Most Days on Mir: Between his three separate missions to Mir, cosmonaut Sergei Avdeyev totalled 747 days -- the longest total for any human staying in space.
The Mir space station had
been sailing through space for 15 years. But its
adventure ended in March 2001. The Russian Space
Agency pointed Mir down toward the Earth. As it
traveled down through the atmosphere, it heated up and broke
apart. Most pieces of Mir will got so hot, they burned
up. Some of the biggest pieces made it all the way
back, but they plunged into the South Pacific Ocean far from
any people. You would think that
something as large as Mir hitting the Earth is very
rare. But scientists who keep a check on what's flying
around near planet Earth say a 135-ton object zooming in
from space happens fairly often. Meteors from space,
"weighing as much as Mir, hit Earth maybe 10 times each
year," says Bill Cooke at NASA's Marshall Space Flight
Center. "Military satellites record the flashes of
their explosions in the upper atmosphere."
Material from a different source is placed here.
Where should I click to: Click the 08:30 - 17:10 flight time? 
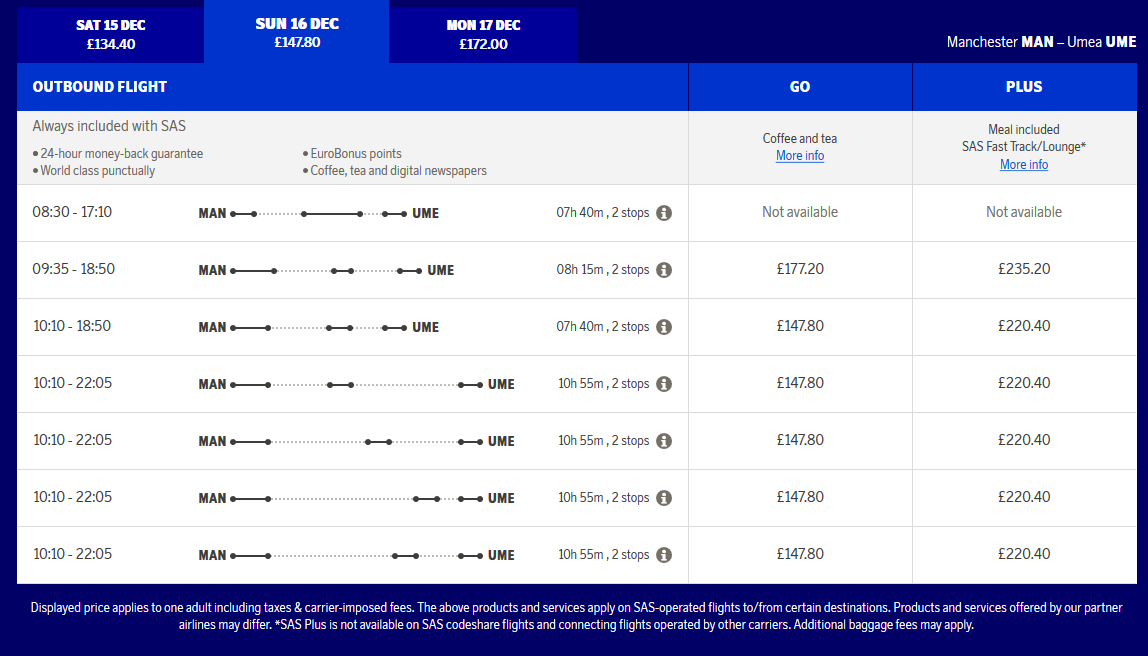[x=72, y=212]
The Mir burning up as it re-enters the atmosphere
Since the Russians began
building Mir in 1986, it has survived a fire, collisions
with other spacecraft, and even attacks on its wiring by
microbes that ate metal and glass! We have learned a
lot from Mir about how to live and work in
space. But Mir didn't work very
well any longer, and its orbit was failing. It has been
replaced by the new International Space Station, where the
USA, Russia and many other countries work together. It also
cost a lot of money to keep it running. So Russia
brought Mir down into the ocean. They were careful
that none of Mir's pieces hit places where people
live. Cosmonaut Yuriy Onufriyenko in
the cluttered Mir Base Block Module.